» **EXERCISE DETAILS**
Please list each distinct value that appears in the sample row for "Total UCAS Points" in the forum post below, giving each value only once.

Reputation:
I am trying to find a relationship between UCAS points and Final university mark (Final) through linear regression, I am using This tutorial
I get the following error at
plt.scatter(X_test, Y_test, color='black')
could not convert string to float:
I have checked the type and "Total UCAS Points" column is of class str and "Final" is of type numpy.float64'
I have tried to convert the str to a float through doing the following:
pd.to_numeric("Total UCAS Points")
But keep getting the error message:
Unable to parse string "Total UCAS Points" at position 0
I have also tried to ignore the error but this does not seem to change the type to float and remains a str
here is a sample of my csv file:
Total UCAS Points: 280 280 240 240 360 360 360 360 630
Final: 58 46 62 64 48 56 54 30
df = df.replace(np.nan, -1)
X = df['Total UCAS Points']
Y = df['Final']
pd.to_numeric("Total UCAS Points")
print(type(Y[2]))
X=X.reshape(len(X),1)
Y=Y.reshape(len(Y),1)

» **DATA**
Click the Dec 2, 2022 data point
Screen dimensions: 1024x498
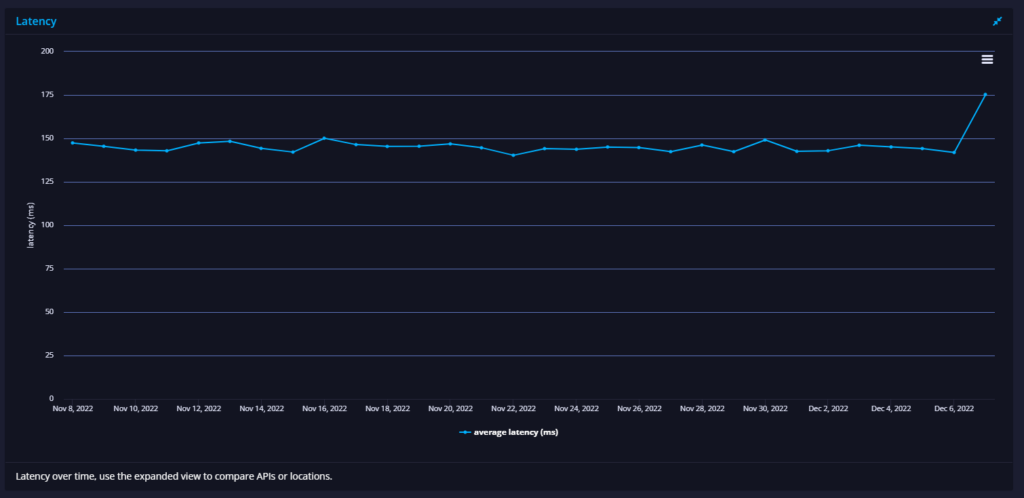tap(828, 151)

» **REPLY TO THE EXERCISE**
280, 240, 360, 630